Given line segments j, k, m. If these are medians of a triangle, construct the triangle.

Using segments j, k, and m, construct a triangle with these lengths. This can be done using Euclid’s Proposition I. 22. This Proposition is as follows:

First extend segment m into a line (alternatively, you can draw a line and then construct a circle with its center on the line and radius m). Draw a circle with center on the right side of segment m with radius m. On the right side of m also draw a circle with center at the end of m and a radius of k. Where this circle intersects the line, is a segment of length k. At the right end of segment k, draw a circle centered here with radius j. Where this circle intersects the line you have a segment of length j.

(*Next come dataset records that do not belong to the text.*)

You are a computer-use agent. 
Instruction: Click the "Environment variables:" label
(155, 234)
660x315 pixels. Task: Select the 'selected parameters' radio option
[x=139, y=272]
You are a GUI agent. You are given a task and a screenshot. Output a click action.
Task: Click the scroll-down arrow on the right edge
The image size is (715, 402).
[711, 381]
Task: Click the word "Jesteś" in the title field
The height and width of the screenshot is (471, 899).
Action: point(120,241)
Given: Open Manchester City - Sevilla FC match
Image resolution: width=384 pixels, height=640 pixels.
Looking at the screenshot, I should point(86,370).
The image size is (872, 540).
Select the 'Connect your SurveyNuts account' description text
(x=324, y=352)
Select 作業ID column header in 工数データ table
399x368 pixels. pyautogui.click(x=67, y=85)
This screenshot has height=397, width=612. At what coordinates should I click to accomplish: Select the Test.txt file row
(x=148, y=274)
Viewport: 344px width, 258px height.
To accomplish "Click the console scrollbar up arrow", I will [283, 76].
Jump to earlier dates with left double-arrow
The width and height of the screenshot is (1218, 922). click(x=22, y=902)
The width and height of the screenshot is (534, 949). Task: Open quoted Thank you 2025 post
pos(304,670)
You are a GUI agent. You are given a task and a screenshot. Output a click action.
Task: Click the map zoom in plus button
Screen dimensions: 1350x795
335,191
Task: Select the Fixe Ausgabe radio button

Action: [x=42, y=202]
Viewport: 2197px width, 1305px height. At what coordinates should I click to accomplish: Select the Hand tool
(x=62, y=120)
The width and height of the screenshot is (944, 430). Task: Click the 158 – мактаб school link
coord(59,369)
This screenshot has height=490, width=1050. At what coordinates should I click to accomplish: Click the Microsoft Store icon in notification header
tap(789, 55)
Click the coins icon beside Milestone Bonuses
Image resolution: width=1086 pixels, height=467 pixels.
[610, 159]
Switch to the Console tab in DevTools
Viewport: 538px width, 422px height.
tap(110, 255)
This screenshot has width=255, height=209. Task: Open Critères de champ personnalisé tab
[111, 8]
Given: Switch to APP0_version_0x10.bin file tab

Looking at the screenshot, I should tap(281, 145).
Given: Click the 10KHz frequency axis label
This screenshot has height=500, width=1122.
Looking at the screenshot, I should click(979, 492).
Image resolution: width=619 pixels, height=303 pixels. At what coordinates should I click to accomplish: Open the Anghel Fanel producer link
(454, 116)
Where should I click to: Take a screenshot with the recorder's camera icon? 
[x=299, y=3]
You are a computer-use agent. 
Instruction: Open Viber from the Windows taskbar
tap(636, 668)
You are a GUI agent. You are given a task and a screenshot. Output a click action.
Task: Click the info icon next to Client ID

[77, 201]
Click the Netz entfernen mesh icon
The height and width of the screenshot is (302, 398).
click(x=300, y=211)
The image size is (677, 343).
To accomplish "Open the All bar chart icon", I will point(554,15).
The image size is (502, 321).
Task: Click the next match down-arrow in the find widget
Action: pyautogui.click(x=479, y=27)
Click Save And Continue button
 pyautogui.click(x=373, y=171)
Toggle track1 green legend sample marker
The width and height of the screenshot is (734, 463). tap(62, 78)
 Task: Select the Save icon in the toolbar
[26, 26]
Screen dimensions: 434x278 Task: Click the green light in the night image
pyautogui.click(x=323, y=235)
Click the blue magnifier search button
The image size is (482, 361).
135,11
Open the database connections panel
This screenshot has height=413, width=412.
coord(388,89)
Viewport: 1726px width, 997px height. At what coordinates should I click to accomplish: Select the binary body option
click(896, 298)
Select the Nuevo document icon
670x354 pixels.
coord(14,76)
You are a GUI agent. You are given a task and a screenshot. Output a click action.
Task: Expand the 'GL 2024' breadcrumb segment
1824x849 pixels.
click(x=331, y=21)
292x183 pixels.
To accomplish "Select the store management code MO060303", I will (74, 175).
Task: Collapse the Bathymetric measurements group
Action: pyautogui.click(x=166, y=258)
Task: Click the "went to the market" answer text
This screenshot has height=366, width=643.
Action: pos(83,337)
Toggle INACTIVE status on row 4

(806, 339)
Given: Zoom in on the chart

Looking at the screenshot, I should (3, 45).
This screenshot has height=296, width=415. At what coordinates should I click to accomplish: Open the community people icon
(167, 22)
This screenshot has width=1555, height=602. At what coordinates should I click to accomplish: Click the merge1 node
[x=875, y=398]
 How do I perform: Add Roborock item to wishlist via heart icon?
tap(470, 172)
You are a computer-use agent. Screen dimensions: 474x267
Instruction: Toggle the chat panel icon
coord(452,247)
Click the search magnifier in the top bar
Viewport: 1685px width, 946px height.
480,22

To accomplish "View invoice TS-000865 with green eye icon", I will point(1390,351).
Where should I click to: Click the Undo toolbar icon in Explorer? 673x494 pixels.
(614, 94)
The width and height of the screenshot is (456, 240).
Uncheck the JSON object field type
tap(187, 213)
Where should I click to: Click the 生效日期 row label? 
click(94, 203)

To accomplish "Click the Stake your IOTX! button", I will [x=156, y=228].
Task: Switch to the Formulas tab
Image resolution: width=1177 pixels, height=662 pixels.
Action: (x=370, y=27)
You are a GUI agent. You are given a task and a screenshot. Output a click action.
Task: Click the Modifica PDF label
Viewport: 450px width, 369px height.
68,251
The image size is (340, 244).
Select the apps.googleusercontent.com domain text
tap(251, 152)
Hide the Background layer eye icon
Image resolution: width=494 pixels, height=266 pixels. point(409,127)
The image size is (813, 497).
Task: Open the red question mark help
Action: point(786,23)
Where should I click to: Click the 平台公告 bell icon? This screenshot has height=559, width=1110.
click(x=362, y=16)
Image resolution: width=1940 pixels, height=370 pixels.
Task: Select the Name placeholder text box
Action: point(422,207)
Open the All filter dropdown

Where the circle of radius m and the circle of radius j meet, construct this point. Then connect this point to the right side of segment m and the right side of segment k. This triangle thus has sides of length j, k, and m. Since k is the base, this is clear that one side is equal to k. Since the third point that is in the intersection of circles with radius m and j, we know m and j each are a side of the triangle too.



Now we will rotate our constructed triangle and label the vertices to make the proof easier to follow. Hence we will use triangle ABC to represent the triangle constructed by the given medians:


To construct the triangle with the given medians, we want to create the double of triangle ABC we just created.

First extend line AB. Construct a circle at point A with radius j. Where this circle intersects the extension of line AB call this point D. Draw a line through point D that is parallel to AB. Extend line BC and where this parallel line intersects it call this point E. Draw a line through point A that is parallel to BC. Where this line intersects line DE, call this point F. I claim triangle BDE is the double of triangle BAC.


Notice that since AC is parallel to DE with straight line DB falling on them so angle BAC is equal to angle ADF. This is true since “a straight line falling on parallel straight lines makes the alternative angles equal to one another” (proposition I.28). Similarly since BE is parallel to AF with straight line DB falling on them, angle ABC is equal to angle DAF (proposition I.28). Finally, by construction AB is equal to AD. Hence by angle side angle we have that triangle ABC is congruent to triangle DAF. Thus all remaining corresponding angles and sides are equal. Namely, AC is equal to DF and BC is equal to AF.

Notice that there is a parallelogram ACFE. In parallelogrammic areas, opposite sides are equal so AC is equal to FE and AF is equal to CE (proposition I.34). But we already know BC is equal to AF, which is now equal to CE, so BC is equal to CE. Hence we have bisected BE at point C. Similarly, AC is equal to DF which is now equal to FE, so DF is equal to FE. Thus, DE has been bisected at point F.

Hence we have created triangle BDE from the given medians, since DB is 2j, BE is 2k, and DE is 2m.